Make Springfield wonderful.
Make her renown
Worthy this day,
Till at God's feet,
Tranced, saved forever,
Waits the white town."
The Congo.
Ah, if we could but catch this vision of not only the individuals but
the city itself receiving the gift of the Holy Spirit, we would have
therein a new and a tremendous force for good.
One might quote from "The Drunkards in the Street":
"Within their gutters, drunkards dream of Hell.

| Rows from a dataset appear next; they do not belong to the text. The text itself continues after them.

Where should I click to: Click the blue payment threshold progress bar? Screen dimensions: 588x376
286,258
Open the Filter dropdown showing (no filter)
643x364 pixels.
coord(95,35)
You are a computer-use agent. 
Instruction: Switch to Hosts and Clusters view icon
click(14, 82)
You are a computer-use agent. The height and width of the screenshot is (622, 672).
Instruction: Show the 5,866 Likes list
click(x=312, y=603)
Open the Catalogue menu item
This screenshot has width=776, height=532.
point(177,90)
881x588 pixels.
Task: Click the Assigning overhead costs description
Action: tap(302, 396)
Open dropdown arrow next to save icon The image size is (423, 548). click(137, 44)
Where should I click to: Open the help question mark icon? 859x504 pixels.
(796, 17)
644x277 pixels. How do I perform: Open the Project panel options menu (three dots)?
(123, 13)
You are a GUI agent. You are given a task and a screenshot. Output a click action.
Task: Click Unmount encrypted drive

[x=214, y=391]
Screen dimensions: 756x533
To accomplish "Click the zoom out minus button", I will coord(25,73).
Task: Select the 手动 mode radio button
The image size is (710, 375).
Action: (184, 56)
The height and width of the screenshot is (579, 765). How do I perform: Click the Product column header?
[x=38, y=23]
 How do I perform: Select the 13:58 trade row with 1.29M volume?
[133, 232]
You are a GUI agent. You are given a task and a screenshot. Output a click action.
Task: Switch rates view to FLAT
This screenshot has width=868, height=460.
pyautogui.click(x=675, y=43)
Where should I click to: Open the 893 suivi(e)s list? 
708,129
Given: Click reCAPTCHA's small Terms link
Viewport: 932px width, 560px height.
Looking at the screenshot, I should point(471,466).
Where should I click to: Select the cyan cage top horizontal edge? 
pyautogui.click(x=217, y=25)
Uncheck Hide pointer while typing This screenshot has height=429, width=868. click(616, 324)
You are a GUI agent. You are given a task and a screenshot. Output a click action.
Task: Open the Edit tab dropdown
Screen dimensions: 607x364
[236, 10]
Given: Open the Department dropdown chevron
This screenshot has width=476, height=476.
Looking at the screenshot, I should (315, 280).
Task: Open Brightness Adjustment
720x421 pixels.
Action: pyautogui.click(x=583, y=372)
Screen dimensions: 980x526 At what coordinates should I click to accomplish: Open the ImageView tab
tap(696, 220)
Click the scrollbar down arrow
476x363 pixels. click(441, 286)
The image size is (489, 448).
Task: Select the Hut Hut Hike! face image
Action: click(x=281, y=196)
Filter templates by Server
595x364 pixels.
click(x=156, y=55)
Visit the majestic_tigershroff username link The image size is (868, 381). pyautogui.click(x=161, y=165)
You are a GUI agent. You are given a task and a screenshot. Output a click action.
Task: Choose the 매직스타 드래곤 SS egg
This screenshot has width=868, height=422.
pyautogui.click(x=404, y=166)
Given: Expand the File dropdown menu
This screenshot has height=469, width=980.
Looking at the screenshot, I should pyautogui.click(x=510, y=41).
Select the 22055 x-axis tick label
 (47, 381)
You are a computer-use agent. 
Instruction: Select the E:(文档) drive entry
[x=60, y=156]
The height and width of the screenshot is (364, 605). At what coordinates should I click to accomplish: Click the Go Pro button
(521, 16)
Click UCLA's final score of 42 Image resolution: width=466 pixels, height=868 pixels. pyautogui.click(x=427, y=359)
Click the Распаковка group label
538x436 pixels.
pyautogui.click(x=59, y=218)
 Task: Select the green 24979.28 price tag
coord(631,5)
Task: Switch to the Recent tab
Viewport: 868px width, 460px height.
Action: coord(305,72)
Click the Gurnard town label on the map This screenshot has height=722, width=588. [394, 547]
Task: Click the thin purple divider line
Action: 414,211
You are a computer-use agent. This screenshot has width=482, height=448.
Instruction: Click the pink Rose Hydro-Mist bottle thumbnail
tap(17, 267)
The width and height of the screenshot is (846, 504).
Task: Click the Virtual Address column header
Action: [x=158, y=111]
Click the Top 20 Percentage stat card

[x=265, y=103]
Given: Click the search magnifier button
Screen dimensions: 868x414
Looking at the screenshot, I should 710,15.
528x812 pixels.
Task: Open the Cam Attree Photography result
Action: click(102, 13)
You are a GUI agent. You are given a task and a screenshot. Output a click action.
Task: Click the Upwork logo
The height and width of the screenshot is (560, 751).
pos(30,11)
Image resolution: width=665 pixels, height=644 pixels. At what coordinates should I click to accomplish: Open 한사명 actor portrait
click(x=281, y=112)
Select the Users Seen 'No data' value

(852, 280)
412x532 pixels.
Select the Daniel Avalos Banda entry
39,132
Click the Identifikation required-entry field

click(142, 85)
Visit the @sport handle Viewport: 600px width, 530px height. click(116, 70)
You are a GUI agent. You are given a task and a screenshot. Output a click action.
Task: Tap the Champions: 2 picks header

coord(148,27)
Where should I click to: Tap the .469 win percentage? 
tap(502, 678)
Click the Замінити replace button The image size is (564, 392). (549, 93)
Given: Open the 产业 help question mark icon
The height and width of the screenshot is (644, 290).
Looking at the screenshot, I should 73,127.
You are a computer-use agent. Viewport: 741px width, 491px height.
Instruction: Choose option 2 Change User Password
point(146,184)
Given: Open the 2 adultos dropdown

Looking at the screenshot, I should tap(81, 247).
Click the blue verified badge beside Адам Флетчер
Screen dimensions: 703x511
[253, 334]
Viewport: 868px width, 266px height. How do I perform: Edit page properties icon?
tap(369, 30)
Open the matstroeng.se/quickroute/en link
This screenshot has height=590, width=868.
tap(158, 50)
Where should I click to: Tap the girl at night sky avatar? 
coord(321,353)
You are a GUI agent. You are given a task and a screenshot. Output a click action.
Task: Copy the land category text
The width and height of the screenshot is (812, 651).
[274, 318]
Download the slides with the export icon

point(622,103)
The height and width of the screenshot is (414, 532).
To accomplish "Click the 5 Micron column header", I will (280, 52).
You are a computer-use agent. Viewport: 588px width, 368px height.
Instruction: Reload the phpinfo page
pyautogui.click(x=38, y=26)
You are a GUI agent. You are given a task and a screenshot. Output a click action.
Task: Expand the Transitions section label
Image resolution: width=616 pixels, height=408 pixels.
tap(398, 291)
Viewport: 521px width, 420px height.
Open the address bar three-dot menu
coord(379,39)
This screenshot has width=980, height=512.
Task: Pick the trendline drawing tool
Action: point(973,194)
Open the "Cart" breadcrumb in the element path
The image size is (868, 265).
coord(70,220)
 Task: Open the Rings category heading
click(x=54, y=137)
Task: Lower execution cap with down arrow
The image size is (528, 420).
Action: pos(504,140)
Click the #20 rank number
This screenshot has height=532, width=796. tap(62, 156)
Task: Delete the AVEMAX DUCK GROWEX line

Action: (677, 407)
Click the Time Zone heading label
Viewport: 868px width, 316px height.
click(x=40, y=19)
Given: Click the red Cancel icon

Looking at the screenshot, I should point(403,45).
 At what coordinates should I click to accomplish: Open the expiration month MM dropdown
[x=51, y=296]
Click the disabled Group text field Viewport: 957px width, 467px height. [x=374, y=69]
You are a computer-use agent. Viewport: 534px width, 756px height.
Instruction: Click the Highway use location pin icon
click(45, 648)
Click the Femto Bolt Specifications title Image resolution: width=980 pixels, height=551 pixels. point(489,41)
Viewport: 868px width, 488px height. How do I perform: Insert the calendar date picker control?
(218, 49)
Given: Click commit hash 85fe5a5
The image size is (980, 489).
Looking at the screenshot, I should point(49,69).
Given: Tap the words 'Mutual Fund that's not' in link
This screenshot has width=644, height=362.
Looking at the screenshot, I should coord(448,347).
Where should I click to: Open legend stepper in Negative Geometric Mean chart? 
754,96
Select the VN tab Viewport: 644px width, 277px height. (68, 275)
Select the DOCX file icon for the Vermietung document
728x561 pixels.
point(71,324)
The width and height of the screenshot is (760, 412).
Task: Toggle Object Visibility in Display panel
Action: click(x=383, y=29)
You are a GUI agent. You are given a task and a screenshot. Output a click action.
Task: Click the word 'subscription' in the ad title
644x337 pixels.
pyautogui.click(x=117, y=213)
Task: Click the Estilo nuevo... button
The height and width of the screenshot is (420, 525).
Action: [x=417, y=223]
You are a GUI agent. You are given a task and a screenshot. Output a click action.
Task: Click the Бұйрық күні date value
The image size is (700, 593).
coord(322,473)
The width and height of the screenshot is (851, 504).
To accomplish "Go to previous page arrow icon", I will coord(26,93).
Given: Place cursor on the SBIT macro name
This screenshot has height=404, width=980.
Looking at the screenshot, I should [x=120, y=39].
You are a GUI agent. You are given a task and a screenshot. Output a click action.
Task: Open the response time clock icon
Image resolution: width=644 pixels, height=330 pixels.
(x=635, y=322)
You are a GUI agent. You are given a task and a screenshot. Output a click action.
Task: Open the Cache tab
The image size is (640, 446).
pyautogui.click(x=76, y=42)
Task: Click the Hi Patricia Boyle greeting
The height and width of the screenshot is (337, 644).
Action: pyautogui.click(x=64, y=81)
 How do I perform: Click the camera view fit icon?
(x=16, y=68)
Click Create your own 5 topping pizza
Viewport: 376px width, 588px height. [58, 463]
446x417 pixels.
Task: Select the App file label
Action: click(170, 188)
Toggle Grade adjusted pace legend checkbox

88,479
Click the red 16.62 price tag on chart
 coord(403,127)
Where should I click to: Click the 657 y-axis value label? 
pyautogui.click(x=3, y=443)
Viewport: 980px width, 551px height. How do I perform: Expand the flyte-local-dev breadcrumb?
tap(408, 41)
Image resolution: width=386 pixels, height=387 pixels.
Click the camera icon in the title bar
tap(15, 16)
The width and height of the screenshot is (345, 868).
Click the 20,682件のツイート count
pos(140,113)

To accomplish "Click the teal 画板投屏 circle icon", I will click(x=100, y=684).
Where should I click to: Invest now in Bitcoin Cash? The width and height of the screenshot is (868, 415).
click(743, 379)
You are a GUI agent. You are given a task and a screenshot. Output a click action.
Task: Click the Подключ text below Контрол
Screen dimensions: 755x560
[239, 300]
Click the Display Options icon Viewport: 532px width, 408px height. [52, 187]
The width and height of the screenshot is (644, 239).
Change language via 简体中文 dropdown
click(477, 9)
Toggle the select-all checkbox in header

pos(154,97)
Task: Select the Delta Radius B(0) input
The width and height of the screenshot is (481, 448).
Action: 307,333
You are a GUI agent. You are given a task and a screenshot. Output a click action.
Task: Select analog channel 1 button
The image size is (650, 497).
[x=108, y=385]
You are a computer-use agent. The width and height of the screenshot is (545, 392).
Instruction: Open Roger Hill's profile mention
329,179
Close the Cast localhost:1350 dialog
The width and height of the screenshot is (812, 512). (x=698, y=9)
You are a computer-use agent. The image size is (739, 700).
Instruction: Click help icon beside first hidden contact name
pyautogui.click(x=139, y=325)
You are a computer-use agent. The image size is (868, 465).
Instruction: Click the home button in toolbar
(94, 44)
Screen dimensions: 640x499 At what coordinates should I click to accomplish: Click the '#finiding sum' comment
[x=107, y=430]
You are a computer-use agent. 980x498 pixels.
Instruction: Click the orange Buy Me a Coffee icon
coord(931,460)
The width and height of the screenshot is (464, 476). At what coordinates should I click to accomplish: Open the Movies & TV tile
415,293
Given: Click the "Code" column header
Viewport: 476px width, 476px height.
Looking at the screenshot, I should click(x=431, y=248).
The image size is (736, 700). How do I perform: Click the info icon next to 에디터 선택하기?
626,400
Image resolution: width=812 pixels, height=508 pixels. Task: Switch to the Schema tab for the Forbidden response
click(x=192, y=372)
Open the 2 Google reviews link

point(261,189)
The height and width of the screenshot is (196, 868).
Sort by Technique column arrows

I say my prayers by my white bed to-night,
With the arms of God about me, with the angels singing, singing
Until the grayness of my soul grows white."
General William Booth.
He goes to the bottom of the social evil, down to its economic causes,
and blames the state for "The Trap," and this striking couplet rings
in one's heart long after the book is laid down:
"In liberty's name we cry
For these women about to die!"
General William Booth.
The poet who speaks in "The City That Will Not Repent" is only feeling
over again, "O Jerusalem, Jerusalem,... how often would I have gathered
thy children together, even as a hen gathereth her chickens under her
wings, and ye would not!" The "Old Horse in the City," "To Reformers
in Despair," "The Gamblers"--it is all there: the heartaches, the
struggle for existence, the fallen woman, the outcast man, the sound of
drums, the tambourines, the singing of the mission halls.